Pandoc is actually bad at this job. We tried Jens'es redmine_convert_textile_to_markdown (thanks for that!), we ran rendering comparison tests1 covering hundreds of thousands of strings and the results were poor.

1 Rendering comparison test = grab all rendered issues and wiki pages from the Textile Redmine instance and a converted-to-Markdown Redmine instance, normalize HTML, compare the HTMLs.

So we forked it, and similarly to Jens, we were adding more and more preprocessors to make Pandoc happy and postprocessors to render it correctly. This is the latest version of the fork. Later, we reworked it completely to a new project, which we'll publish soon.

But if we were doing it again, we would get rid of Pandoc completely. The preprocessing is done by partial rendering using code adapted from Redmine / Redcloth3. The amount of the code is comparable to normal rendering and invoking Pandoc just makes it slow.

Pandoc is a great tool, but this use case is just too specific for a universal format converter.

So the message is just: a good converter exists for Redmine. :)

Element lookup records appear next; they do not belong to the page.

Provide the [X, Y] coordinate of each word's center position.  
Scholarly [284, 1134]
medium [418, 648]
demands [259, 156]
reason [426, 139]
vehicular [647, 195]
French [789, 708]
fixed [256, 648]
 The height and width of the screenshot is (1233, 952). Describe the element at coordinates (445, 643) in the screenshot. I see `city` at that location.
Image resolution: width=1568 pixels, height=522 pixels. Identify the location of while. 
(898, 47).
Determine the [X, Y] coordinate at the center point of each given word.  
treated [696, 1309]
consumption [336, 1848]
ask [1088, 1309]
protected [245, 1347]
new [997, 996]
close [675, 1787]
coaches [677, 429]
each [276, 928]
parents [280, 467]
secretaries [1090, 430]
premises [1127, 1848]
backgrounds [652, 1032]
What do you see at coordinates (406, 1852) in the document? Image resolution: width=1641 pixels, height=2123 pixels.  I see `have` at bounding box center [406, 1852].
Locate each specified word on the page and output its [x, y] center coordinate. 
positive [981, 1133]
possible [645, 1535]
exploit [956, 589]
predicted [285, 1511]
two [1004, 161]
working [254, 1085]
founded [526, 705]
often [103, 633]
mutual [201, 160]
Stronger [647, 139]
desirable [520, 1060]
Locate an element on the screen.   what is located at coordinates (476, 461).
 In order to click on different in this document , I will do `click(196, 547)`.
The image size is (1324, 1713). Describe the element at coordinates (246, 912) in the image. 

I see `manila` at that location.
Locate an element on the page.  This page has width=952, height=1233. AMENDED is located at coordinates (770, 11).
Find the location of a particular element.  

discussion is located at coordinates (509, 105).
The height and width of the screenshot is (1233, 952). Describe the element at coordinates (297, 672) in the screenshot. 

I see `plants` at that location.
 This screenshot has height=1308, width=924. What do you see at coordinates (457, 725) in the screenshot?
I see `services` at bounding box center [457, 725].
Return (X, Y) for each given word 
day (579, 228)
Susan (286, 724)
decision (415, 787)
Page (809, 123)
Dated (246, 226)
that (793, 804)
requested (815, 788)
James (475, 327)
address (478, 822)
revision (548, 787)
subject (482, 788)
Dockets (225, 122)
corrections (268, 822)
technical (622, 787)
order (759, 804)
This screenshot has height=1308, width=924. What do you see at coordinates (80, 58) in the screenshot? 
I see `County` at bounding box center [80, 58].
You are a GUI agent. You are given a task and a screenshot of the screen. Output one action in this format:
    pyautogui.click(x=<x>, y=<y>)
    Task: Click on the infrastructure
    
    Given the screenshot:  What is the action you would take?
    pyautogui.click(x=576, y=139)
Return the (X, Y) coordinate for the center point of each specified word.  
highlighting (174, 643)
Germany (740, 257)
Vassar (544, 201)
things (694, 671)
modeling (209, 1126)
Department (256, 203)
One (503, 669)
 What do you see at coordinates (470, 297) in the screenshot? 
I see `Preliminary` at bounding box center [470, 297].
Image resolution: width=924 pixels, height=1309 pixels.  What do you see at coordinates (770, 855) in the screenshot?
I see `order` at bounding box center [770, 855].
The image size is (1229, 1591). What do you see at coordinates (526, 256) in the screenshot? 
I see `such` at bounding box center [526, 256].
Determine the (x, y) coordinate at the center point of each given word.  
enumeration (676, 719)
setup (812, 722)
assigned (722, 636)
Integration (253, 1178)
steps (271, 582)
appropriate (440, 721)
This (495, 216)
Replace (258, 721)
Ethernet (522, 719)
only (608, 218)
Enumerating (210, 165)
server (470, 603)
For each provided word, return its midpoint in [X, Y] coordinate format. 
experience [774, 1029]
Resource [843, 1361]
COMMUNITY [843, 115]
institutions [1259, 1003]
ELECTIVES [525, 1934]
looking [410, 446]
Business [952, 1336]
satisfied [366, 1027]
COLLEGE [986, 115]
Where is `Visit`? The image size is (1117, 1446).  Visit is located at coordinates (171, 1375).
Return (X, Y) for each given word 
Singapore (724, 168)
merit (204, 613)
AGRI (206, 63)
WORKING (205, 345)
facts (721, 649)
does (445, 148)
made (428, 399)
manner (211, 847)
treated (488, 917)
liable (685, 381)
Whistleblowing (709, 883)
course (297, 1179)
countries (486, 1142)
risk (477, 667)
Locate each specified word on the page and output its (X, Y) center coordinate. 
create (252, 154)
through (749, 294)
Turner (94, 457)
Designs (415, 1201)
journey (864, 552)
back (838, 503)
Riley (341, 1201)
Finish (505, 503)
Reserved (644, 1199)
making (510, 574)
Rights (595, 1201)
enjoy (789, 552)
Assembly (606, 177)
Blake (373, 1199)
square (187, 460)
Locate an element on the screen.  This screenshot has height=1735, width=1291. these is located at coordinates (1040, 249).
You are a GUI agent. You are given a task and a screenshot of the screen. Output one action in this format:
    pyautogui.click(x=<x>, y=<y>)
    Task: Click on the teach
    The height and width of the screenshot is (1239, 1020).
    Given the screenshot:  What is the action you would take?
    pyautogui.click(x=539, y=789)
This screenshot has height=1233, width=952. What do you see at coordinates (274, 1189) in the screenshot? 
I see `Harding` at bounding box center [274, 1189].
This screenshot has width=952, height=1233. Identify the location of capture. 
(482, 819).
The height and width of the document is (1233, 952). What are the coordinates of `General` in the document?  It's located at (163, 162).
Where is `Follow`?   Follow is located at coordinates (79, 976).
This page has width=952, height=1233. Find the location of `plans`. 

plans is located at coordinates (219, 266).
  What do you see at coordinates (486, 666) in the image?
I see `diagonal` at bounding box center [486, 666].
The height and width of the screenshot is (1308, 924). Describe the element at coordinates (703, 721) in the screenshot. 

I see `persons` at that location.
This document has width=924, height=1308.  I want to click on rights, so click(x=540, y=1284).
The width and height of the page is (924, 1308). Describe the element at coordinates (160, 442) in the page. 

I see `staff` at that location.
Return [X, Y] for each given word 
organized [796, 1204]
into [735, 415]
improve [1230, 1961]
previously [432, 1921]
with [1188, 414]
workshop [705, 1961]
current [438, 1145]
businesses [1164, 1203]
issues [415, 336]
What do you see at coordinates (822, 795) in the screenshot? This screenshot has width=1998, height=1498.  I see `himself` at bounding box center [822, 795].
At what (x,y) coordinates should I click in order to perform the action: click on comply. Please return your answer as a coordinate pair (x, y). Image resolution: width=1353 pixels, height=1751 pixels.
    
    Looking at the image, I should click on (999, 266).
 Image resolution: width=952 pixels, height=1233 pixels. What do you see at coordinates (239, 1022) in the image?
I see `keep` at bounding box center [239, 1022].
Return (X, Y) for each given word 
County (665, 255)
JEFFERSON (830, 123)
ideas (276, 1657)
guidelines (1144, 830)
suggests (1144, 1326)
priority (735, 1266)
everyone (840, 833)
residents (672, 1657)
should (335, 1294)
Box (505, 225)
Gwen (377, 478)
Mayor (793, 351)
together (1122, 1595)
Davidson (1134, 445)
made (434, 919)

#14 Updated by Jens Krämer 11 months ago

Hi, thanks for the feedback!

Nice catch about the rendering of Markdown files, that indeed should be switched to commonmark as well. Also great work on the Migrator :)

General use of HTML Pipeline

It would really make sense to use HTML pipeline for Textile rendering as well, as it will open up a lot of options for refactoring and sharing code (i.e. for HTML sanitization) between the different pipelines via filters. I intentionally stopped before doing this to gauge interest and get commonmark in as quickly as possible. We can (and imho should) rework the Textile rendering at a later point, as well as do some cleanup by moving rendering related code from helpers to the pipeline. The same could be done to the Redcarpet based markdown formatter if we decide to still keep that around at this time.

Configuration

For the sake of not overcomplicating this already complex patch I went with what I think are sensible defaults. I have no idea why Github is so inconsistent with their line break rendering and would definitely stay away from doing the same.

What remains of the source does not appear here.